THIRD PARTY WEBSITES
The Services may contain links to websites owned or operated by third parties. We have no ability to control, and we are not responsible for, the privacy and data collection, use, and disclosure practices of third-party websites. We encourage you to read the privacy statements of each website that collects your Personal Data.
CHANGES TO THIS PRIVACY POLICY
We may periodically update this Privacy Policy. If we make any material changes, we will notify you by updating this posting or by posting notice in the Services. The date that this Privacy Policy was last revised is identified at the top of the page. Your continued use of the Services after the effective date will be subject to the new Privacy Policy. You are responsible for periodically checking this Privacy Policy for changes.
DEFINITIONS
- “Controller”: means the natural or legal person, public authority, agency or other body which, alone or jointly with others, determines the purposes and means of the processing of personal data.
- “Data subject”: means an identified or identifiable natural person.
- “GDPR”: means Regulation (EU) 2016/679 of the European Parliament and of the Council of 27 April 2016 on the protection of natural persons with regard to the processing of personal data and on the free movement of such data.
- “Processor”: means a natural or legal person, public authority, agency or other body which processes personal data on behalf of the controller.
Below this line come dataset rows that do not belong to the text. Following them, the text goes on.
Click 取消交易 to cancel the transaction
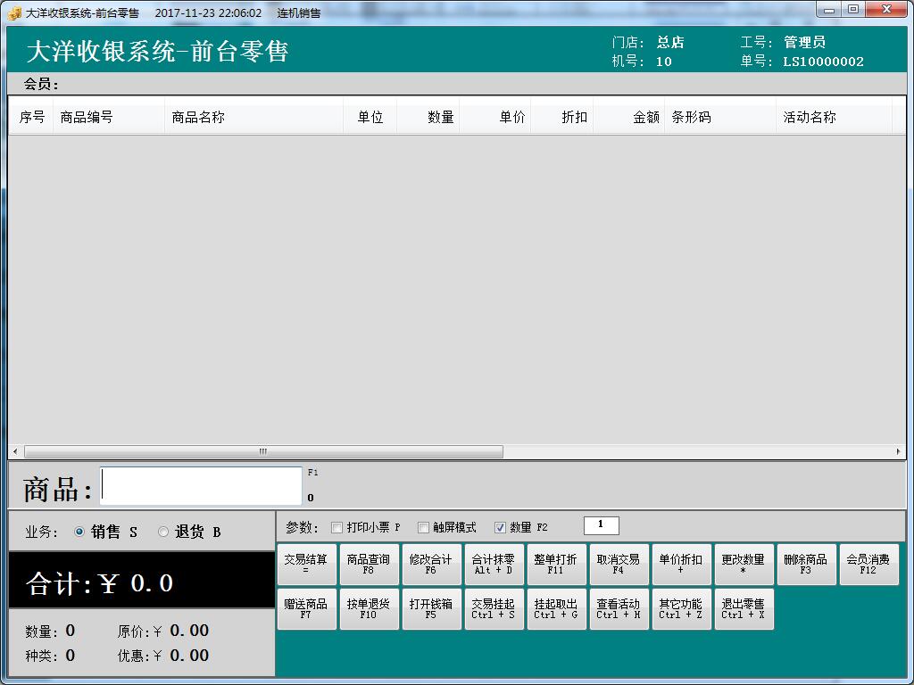The image size is (914, 685). click(619, 565)
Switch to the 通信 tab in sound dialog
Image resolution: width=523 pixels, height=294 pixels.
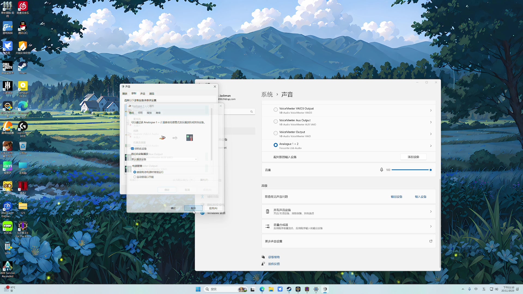pyautogui.click(x=152, y=94)
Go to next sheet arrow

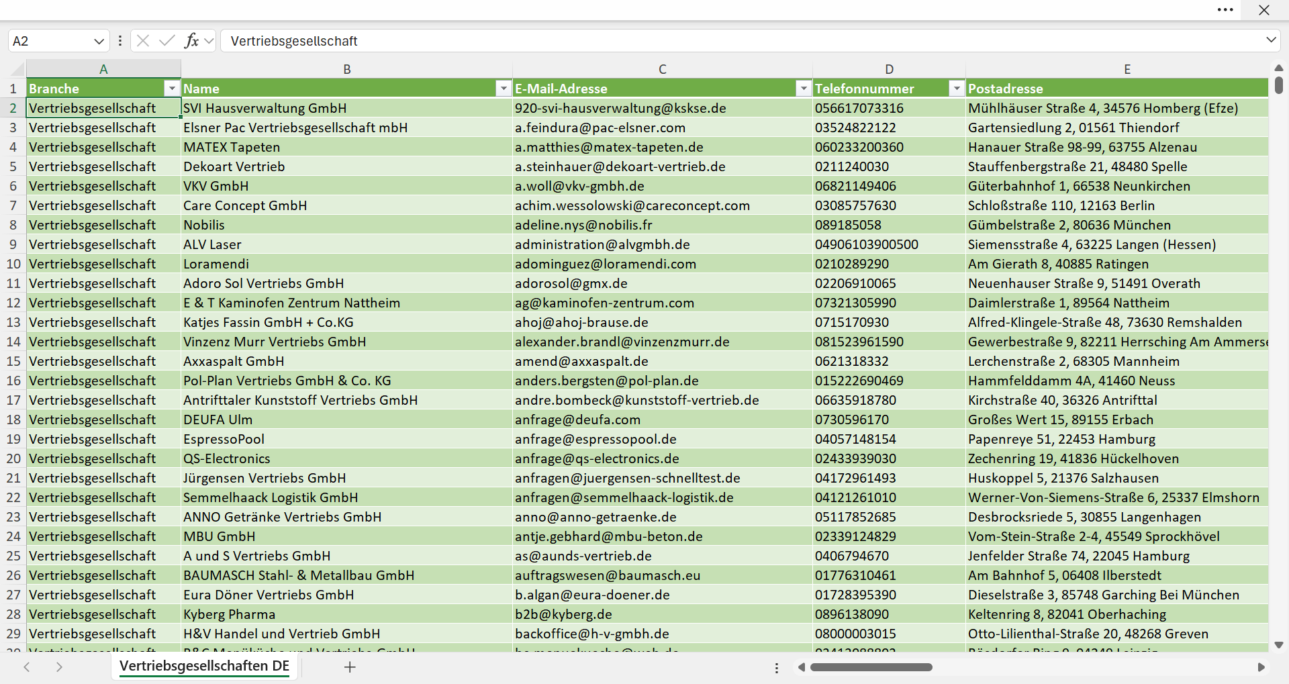(x=59, y=667)
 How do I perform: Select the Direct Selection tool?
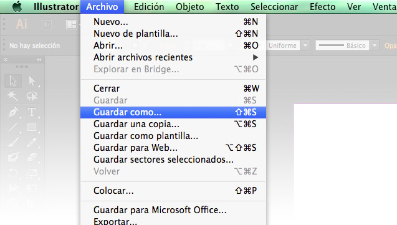click(x=32, y=81)
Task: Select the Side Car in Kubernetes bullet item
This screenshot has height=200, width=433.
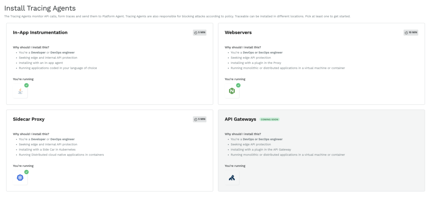Action: [48, 149]
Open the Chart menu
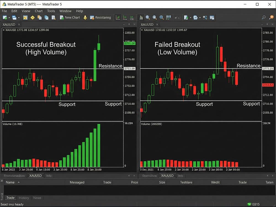 39,11
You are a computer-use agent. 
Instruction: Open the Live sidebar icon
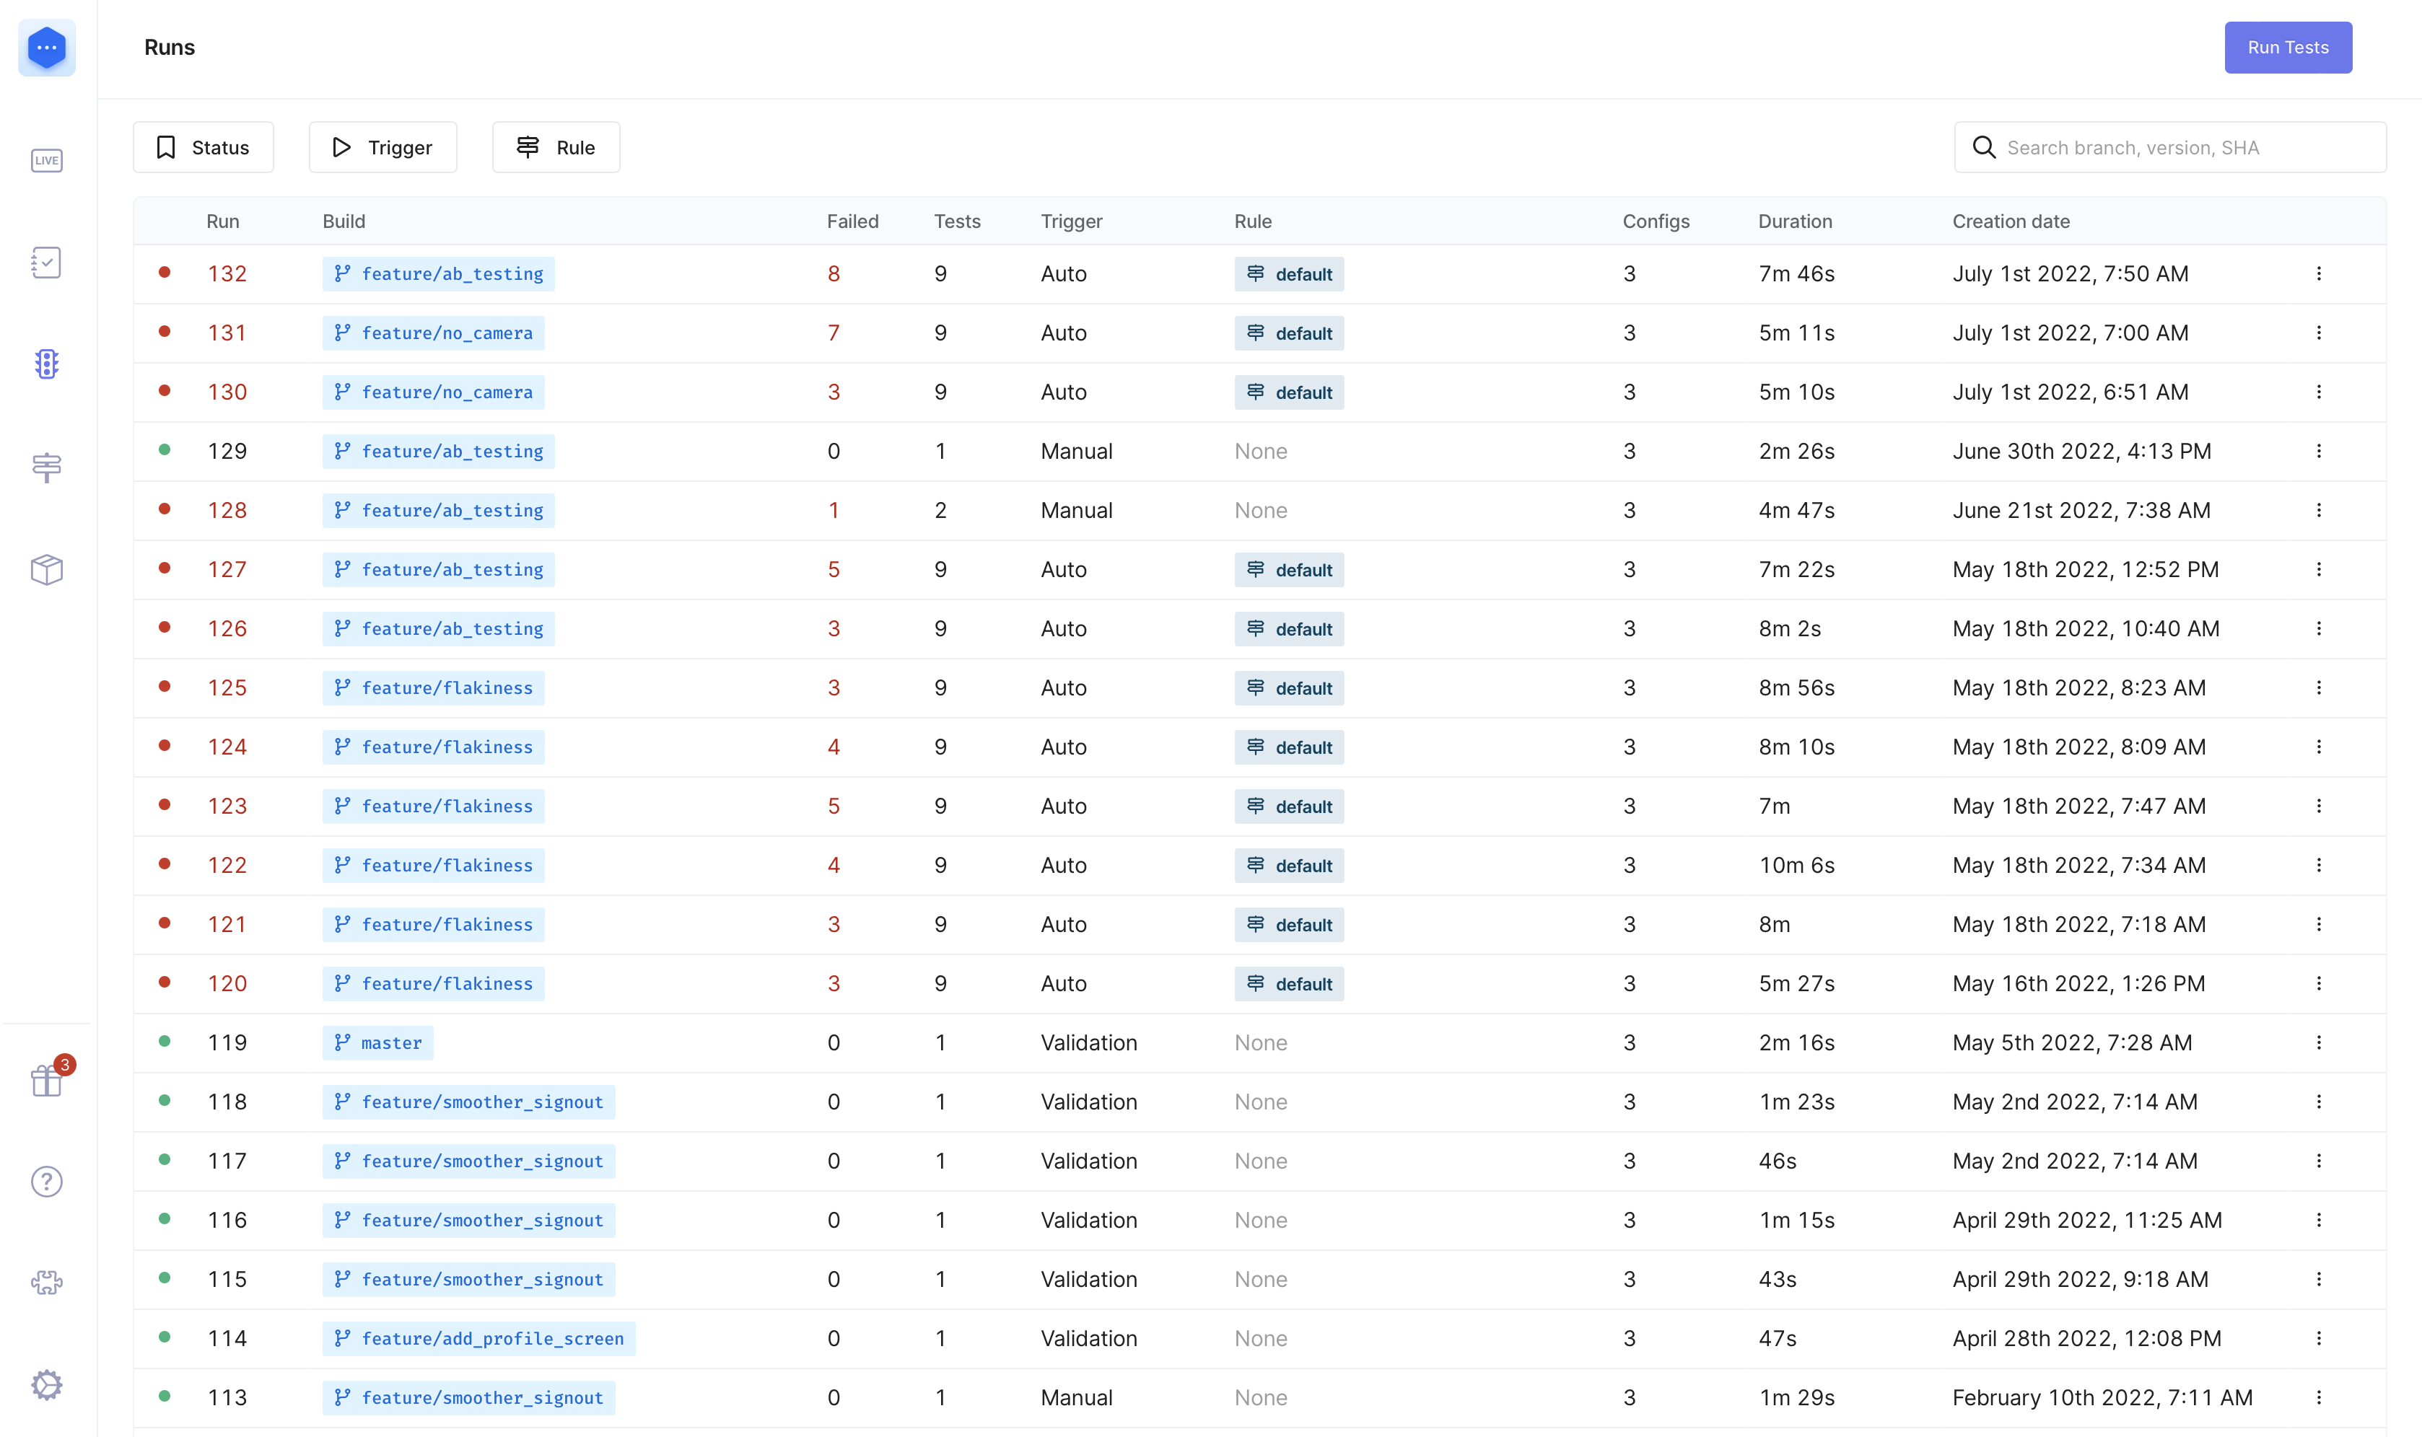(x=47, y=161)
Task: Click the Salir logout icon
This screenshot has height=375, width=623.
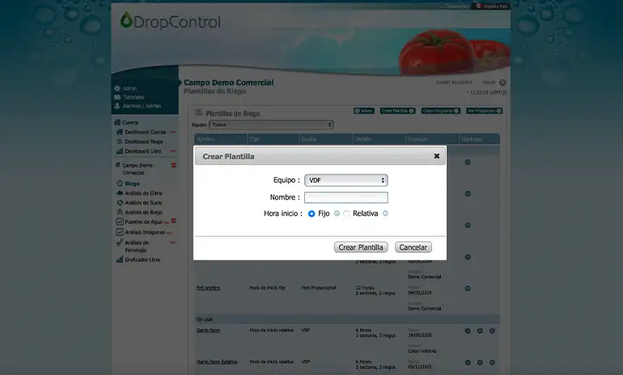Action: tap(502, 82)
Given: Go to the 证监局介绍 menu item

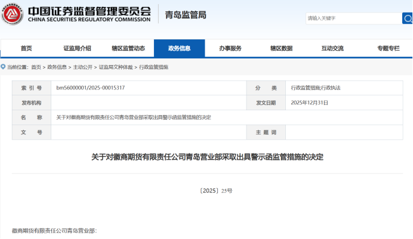Looking at the screenshot, I should tap(77, 48).
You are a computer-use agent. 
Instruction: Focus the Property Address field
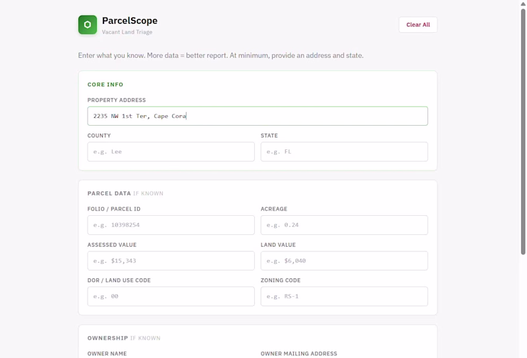[257, 116]
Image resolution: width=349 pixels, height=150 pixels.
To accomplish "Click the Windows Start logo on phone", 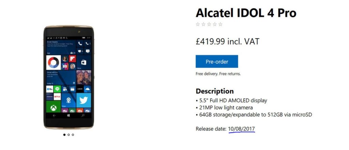I will pos(69,115).
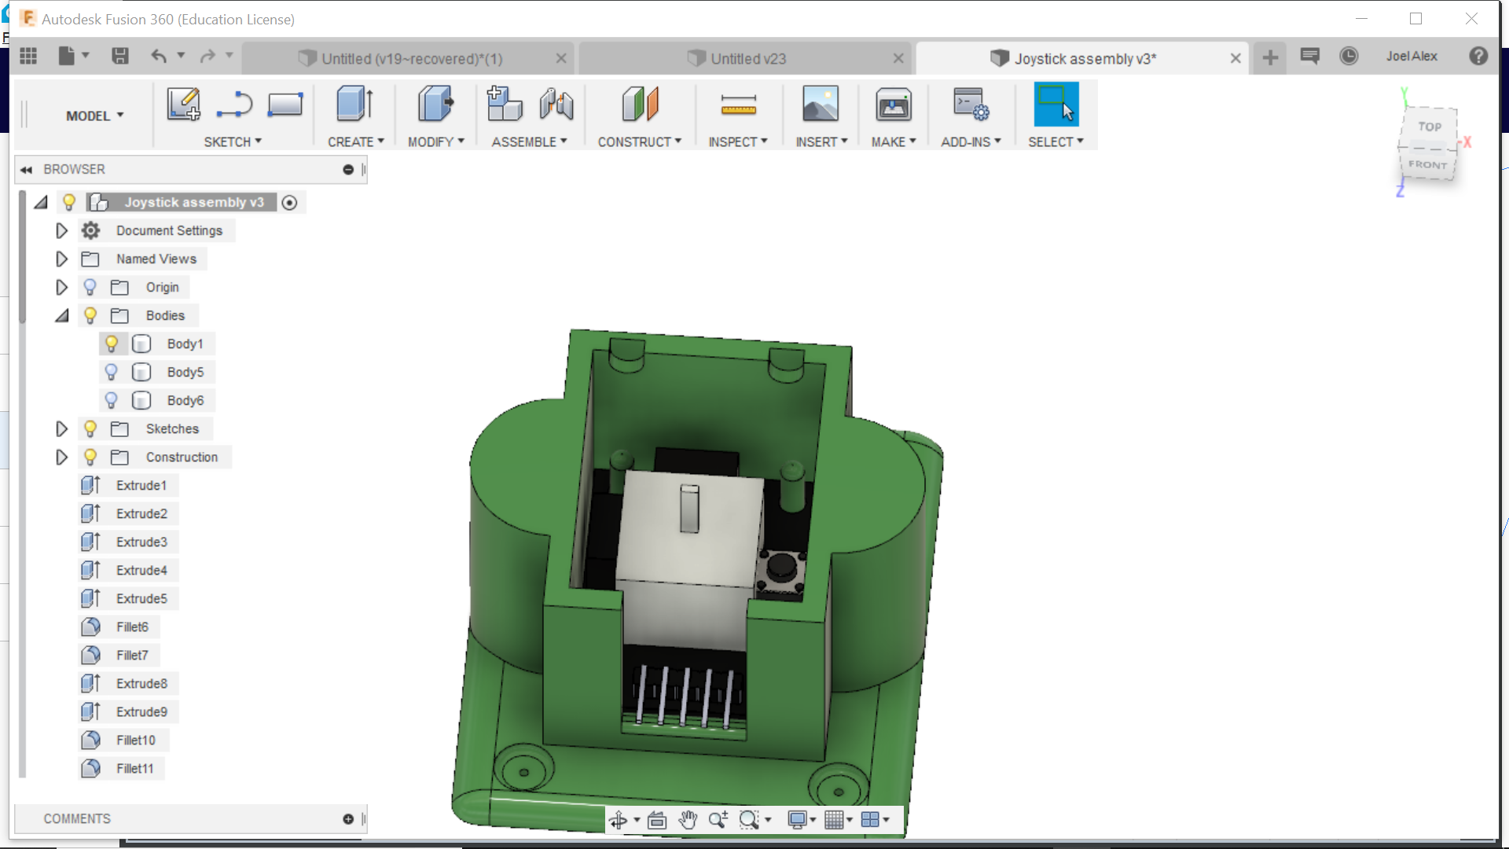Image resolution: width=1509 pixels, height=849 pixels.
Task: Click the Press Pull modify icon
Action: coord(435,104)
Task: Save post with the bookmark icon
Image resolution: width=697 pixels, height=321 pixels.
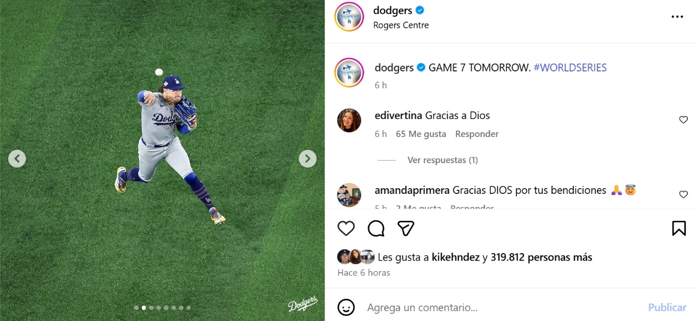Action: coord(679,229)
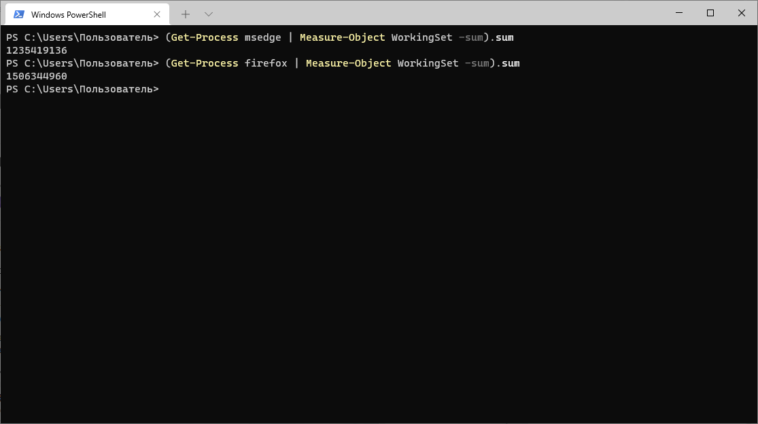The height and width of the screenshot is (424, 758).
Task: Close the Windows PowerShell tab with its X
Action: 157,14
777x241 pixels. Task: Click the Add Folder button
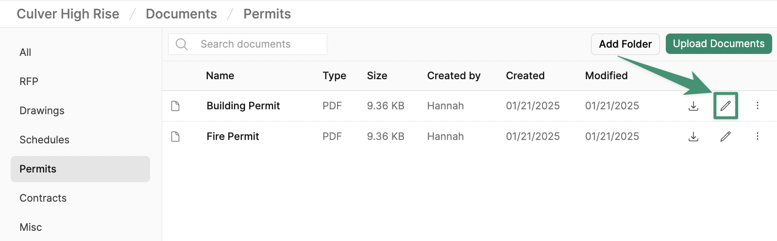pos(625,44)
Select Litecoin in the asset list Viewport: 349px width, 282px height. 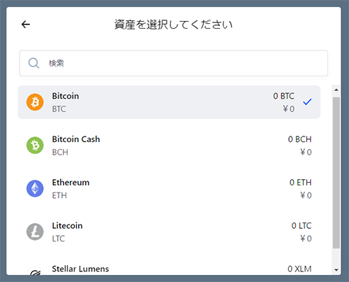tap(169, 232)
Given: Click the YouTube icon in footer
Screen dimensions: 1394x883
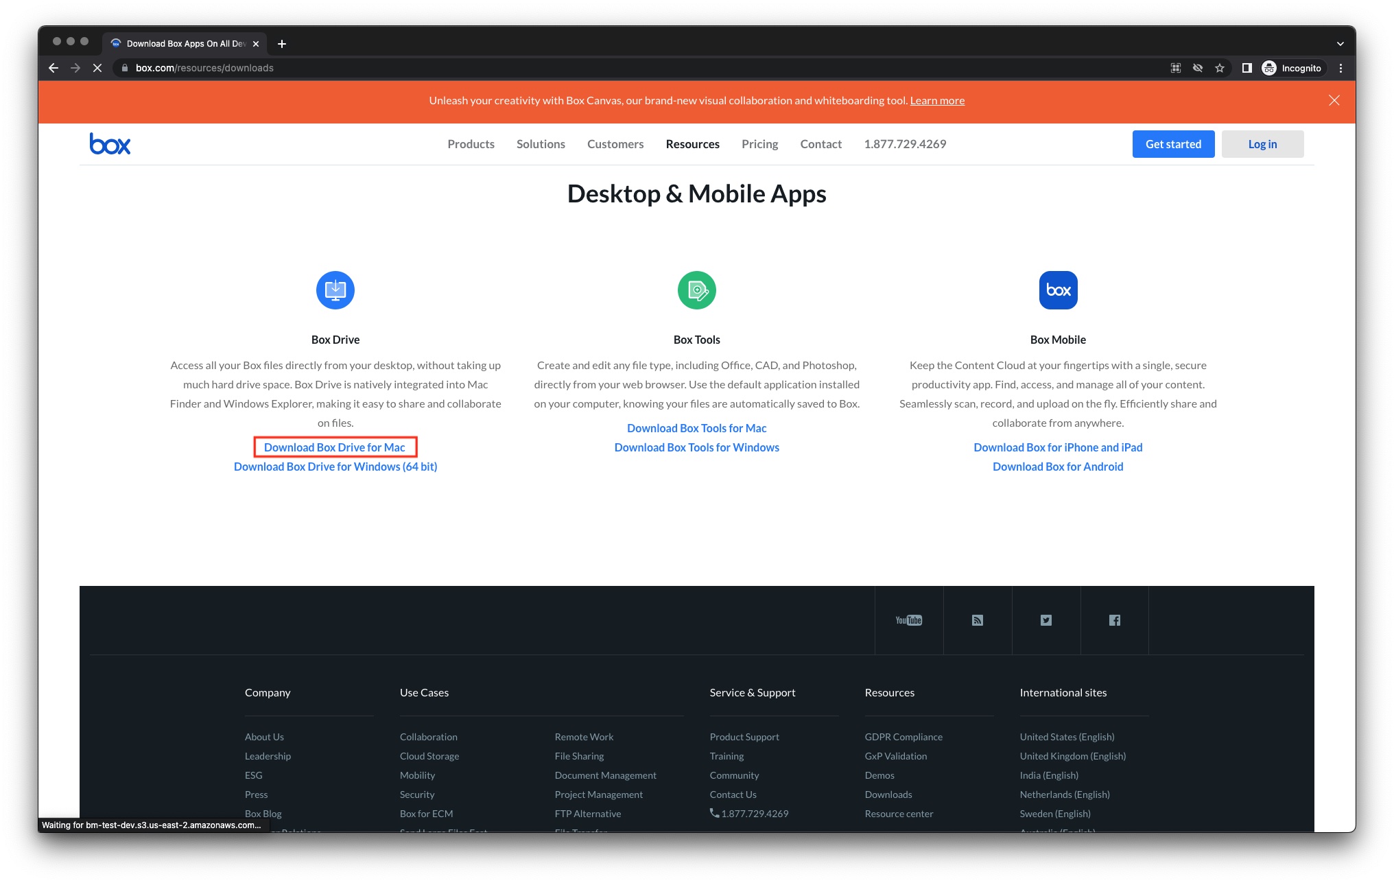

- “Personal data”: means any information relating to an identified or identifiable natural person (‘data subject’); an identifiable natural person is one who can be identified, directly or indirectly, in particular by reference to an identifier such as a name, an identification number, location data, an online identifier or to one or more factors specific to the physical, physiological, genetic, mental, economic, cultural or social identity of that natural person. Personal data falls into various categories, such as identifiers, sensitive personal information (e.g., contents of messages when we are not the recipient, race, health data, union membership, or, in some cases, in some cases, information about a known child), legally protected information (e.g., race, citizenship, marital status, sex); biometrics, commercial history, employment-related data, nonpublic educational information, internet activity, or inferences drawn to create a consumer profile. Personal Data includes Personal Information as defined under the CCPA.
- “Processing”: means any operation or set of operations which is performed on personal data or on sets of personal data, whether or not by automated means, such as collection, recording, organization, structuring, storage, adaptation or alteration, retrieval, consultation, use, disclosure by transmission, dissemination or otherwise making available, alignment or combination, restriction, erasure or destruction.